Собаки внесли неожиданное разнообразие в жизнь переднего края. К землянке началось настоящее паломничество. Шли и несли гостинцы: кто кусок сала, кто выловленную из ротного котла жирную мозговую кость, кто распечатанную банку консервов. С появлением четвероногих что-то неуловимо мирное, домашнее, о чем всегда тоскует душа солдата, вошло в суровый фронтовой быт. Хоть и не понимает собака человеческую речь, а все равно приятно сказать ей ласковое слово, посидеть подле нее, выкурить цигарку-другую и, запустив пальцы в мягкую собачью шерсть, ощущая тепло живого тела, унестись мыслями далеко-далеко, туда, где ждет солдата семья, а на дворе лает такой же вот Шарик или Жучка...
Это рождало и новую тоску, и новую ненависть: тоску по дому, ненависть — к врагу, к Гитлеру и гитлеровцам, ко всем, кто лишает человека законного счастья, хочет разорить землю.
Именно такие чувства испытал Двинянинов, побывав в землянке собак-противотанкистов. Он сделался частым гостем там. Собаки были незлобивы, охотно принимали ласку и угощение. Добродушие как-то странно не вязалось с их опасной профессией. Особенно полюбилась Двинянинову одна — та самая, которую он увидел первой: черно-пегая, в меру рослая, с живыми умными глазами и миролюбивым, приветливым нравом.
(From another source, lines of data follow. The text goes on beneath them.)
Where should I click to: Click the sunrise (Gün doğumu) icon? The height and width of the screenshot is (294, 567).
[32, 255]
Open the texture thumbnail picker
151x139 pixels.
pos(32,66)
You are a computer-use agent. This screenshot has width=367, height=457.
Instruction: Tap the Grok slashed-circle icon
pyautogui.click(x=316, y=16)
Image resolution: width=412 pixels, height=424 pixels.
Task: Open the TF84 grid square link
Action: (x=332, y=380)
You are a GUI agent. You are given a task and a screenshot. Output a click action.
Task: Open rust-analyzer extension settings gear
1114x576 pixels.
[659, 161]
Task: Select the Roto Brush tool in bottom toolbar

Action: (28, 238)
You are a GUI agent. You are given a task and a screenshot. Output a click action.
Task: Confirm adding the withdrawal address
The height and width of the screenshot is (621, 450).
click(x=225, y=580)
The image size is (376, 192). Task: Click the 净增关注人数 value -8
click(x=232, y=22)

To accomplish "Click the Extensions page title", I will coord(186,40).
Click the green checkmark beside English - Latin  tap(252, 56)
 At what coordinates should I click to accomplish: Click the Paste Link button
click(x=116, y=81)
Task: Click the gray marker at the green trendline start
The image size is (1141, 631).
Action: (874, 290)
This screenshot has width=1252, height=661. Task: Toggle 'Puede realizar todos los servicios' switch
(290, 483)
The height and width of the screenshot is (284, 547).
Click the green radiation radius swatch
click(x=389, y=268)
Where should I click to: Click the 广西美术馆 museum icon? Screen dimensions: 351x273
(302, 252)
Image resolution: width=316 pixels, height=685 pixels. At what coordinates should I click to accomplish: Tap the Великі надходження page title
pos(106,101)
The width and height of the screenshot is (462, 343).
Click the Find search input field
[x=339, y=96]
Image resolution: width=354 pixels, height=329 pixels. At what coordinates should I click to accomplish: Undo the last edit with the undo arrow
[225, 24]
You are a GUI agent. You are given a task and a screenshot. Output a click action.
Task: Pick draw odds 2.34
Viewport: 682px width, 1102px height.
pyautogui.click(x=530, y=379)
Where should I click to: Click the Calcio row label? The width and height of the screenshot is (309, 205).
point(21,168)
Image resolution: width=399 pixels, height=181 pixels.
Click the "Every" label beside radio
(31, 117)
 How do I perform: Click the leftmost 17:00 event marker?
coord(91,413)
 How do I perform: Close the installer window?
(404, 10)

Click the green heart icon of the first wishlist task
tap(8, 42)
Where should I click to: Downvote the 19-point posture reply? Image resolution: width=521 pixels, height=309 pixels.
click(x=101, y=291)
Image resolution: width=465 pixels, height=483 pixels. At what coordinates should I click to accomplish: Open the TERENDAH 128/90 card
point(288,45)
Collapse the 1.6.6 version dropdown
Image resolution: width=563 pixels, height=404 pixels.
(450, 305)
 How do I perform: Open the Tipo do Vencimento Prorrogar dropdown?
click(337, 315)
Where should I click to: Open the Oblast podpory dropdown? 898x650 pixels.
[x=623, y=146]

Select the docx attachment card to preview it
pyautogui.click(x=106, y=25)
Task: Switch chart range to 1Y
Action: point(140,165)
Ее звали — Малыш.
Это была самая обыкновенная шавка, каких тысячи бегают по улицам населенных пунктов, пока не попадут в ящик к ловцам бродячих собак, — маленькая попрошайка, живущая подаянием, незаметная и ничтожная, но обладающая тем на редкость незлобивым и безответным характером, который свойствен дворняжкам. Пушистый хвост калачом, лисья мордочка и полустоячие уши говорили о том, что она состоит в родстве с лайкой; с тем же успехом в ней можно было обнаружить смесь и других собак.
Еще каких-нибудь три-четыре месяца назад Малыш рылся на помойках в отбросах, дрался с другими такими же бродяжками... Война потребовала большого количества собак; она же призвала на службу дворняжек, являвшихся париями[9] собачьего мира. Оказалось, что многих из них, обладающих достаточным ростом и силой, можно успешно использовать в боевой обстановке.
Вначале за свой добрый нрав Малыш попал в подразделение собак, предназначенных для дрессировки по санитарной службе. Однако очень скоро выяснилось, что он не способен к длительному поиску на местности, которым, как известно, сопровождается работа собаки-санитара. Зато он мог бежать за куском хоть несколько километров, не пугаясь грохота выстрелов, ловко преодолевая все препятствия и проявляя изумительную энергию, настойчивость. И это решило его судьбу. Малыш сделался противотанковой собакой.
9
Парий — бесправное, отверженное, всеми гонимое существо (инд.).